Они приехали в город, в котором им предстояло устроиться надолго. Отсюда должна была начаться их настоящая жизнь. И настоящая работа. Давно позабытое чувство оседлости появилось с первых же дней. Как только устороились в гостинице, взяли такси, отправились смотреть город Великой Октябрьской революции, бывшую столицу империи, северное чудо, созданное Петром Великим. Сразу же открылись стройность и простор широких проспектов и площадей. Здания были изукрашены снегом, белизна выписала каждую лепнину, стены поблескивали от инея. Город был сказочно красив. Воздух колюче искрился. Огромная Нева вся замерзла, покрылась льдом. По гладкой снежной равнине шли лыжники. Город, как сказал словоохотливый шофер, стоит лицом к реке. В садах за коваными решетками толпились черно-белые замороженные деревья. Город был по-американски разлинован, располагался на островах среди каналов и речушек, закованных в гранит. Ничего похожего на тесноту Амстердама. Они проехали по Васильевскому острову от Ростральных колонн до самого взморья, недоверчиво выслушали рассказ шофера – про то, как весь этот остров с его линиями и проспектами был спроектирован царем Петром двести пятьдесят лет назад. Значит, еще до Нью-Йорка? Значит, геометрическая сеть авеню и стрит лишь повторила петровскую планировку? Шофер был доволен и показал им то, что иностранцам не показывали: княжеские дворцы-поместья, особняки, запущенные, облупленные, но все равно прекрасные. Во всем чувствовалось аристократическое происхождение этого города… Еще стояли дома, разбитые снарядами во время блокады, сохранялись раны, нанесенные осколками бомб. И всюду кони, колесницы, гранитные львы, львиные морды, подворотни, замкнутые дворы, узорчатые решетки… Строгая чопорность и печаль, холодность и красота. Была в этом городе какая-то тайна, скрытая под снежной маской.
Здесь происходили революции, отсюда началась Российская империя, здесь она кончилась и началась другая страна; город этот, свергавший власти, сам был свергнут, отвергнут, лишенный всех привилегий, он оставался опасным и непонятным. После Москвы он показался им свободным от чиновничьей суетности, и они сразу влюбились в него.
Несмотря на жестокий послевоенный жилищный кризис, им довольно скоро выделили по отдельной квартире. Дом еще не был готов, не подключили газ, не работал лифт, но они не стали дожидаться, переехали. Спали на полу, готовили на электрических плитках, которые то и дело перегорали. Наплевать, наконец-то они обрели пристанище. Жилье, семья, любимая работа – что еще надо человеку? Можно было обосноваться, купить билеты в филармонию, завести книги, повесить абажур, сделать шкафчик для инструментов. После всего, что с ними приключилось, обыденность была счастьем.

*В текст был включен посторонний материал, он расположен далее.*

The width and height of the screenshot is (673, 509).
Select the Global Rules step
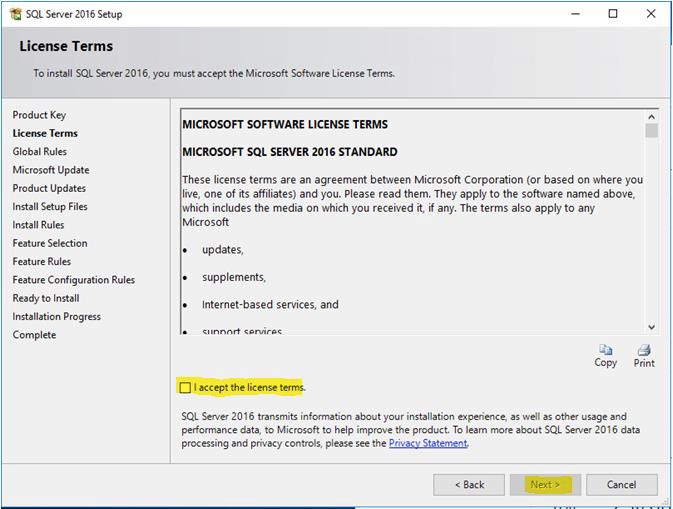(40, 152)
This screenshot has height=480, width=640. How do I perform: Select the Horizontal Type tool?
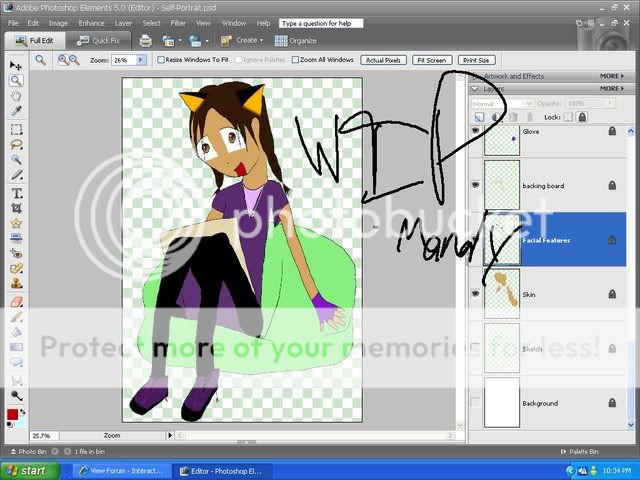[x=16, y=192]
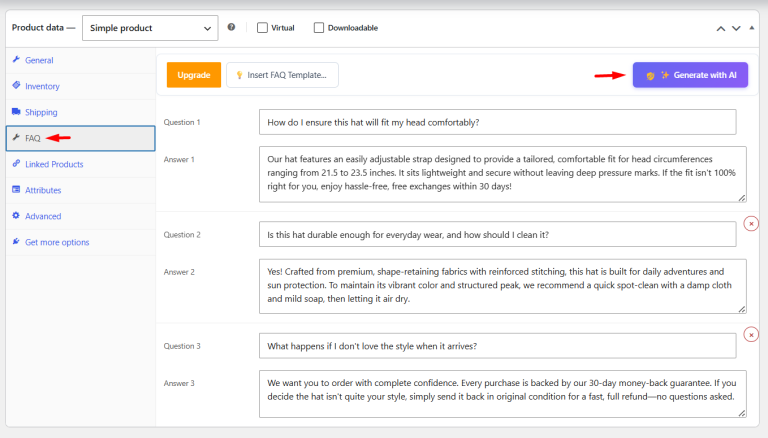Move panel up with up chevron
This screenshot has width=768, height=438.
[x=720, y=28]
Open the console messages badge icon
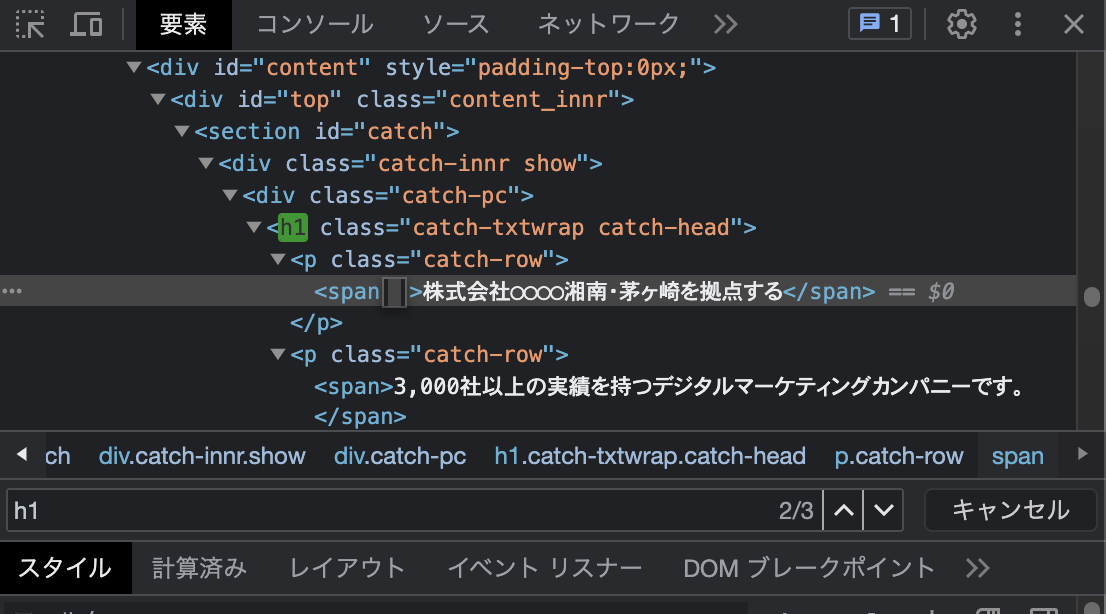Viewport: 1106px width, 614px height. click(879, 23)
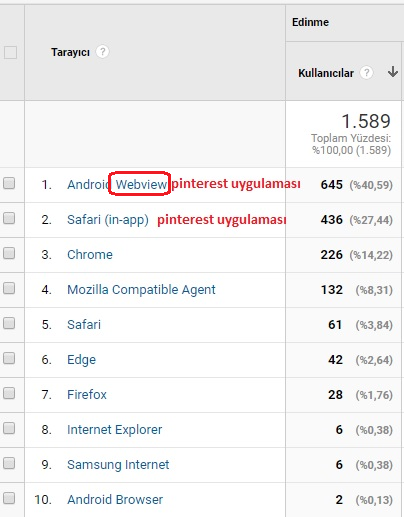Tick the checkbox next to Firefox
This screenshot has height=517, width=404.
point(9,393)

Слухи о том, что иностранцы возглавляют лабораторию вычислительных машин, поползли по городу. Во-первых, кибернетика все еще одиозная специальность, во-вторых, иностранцы; говорят, что чехи, но и чехи в ту пору были пришельцами из других миров. К ним потянулись молодые инженеры.

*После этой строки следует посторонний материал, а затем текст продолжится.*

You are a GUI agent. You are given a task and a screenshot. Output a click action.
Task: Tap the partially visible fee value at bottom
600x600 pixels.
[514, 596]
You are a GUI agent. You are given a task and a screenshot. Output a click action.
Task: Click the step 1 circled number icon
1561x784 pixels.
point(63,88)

Андреа и Джо отбирали людей не торопясь, придирчиво. Каждому устраивали экзамен. Джо отрастил бороду, сидел с трубкой в зубах, напоминая скандинава. Андреа – прямой, при галстуке, отглаженный, корректный, немногословный. Было известно: в случае, если недоволен ответом, он крепко сжимает ручки кресла и говорит еще медленнее. Старается говорить по-русски, иногда только переходит на английский и останавливается, давая время понять произнесенное. Подготовиться к экзамену было невозможно, эти иностранцы спрашивали все – полупроводники, оптику, металлы, как паять, чем заменить диод, как взять такой-то интеграл, кто такой Густав Малер.
Алексея Прохорова срезали на токарном деле, он попробовал защищаться: “Я же не станочник, я научный работник”. “Мне нужно больше, чем научный работник, — сказал ему шеф, — мне нужен инженер!”

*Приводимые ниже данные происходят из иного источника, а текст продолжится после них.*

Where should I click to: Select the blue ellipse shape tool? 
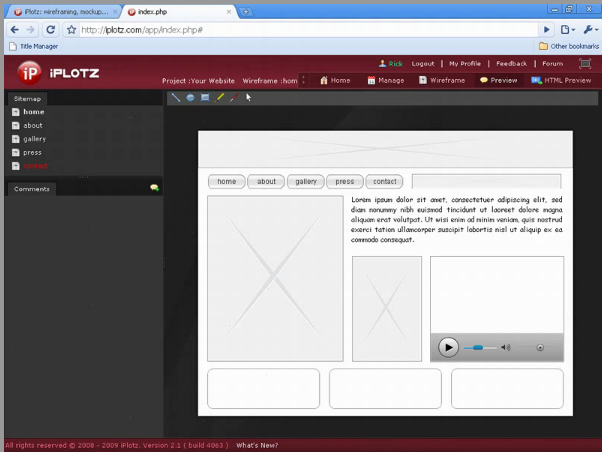(190, 98)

Молодые долго обсуждали эту фразу. Выходило, что этот тип ставит инженера выше ученого? Алексей Прохоров потом попытался выяснить у Картоса, так ли это. И кто тогда сам Картос, он же ученый, настоящий ученый? В глазах советской молодежи ученый был куда выше инженера. Никто из них не хотел числиться инженером, тем более тогда, когда ученые-физики ходили, овеянные славой создателей атомных и водородных бомб, могущества страны.
Оказалось, по Картосу, что ученый лишь открывает существующее в природе, законы ее, так сказать, бытия; инженер же изобретает то, чего нет и не могло быть, начиная от колеса и сковородки, вплоть до застежки-“молнии”, великого изобретения XX века, так совершенно серьезно определил Андрей Георгиевич.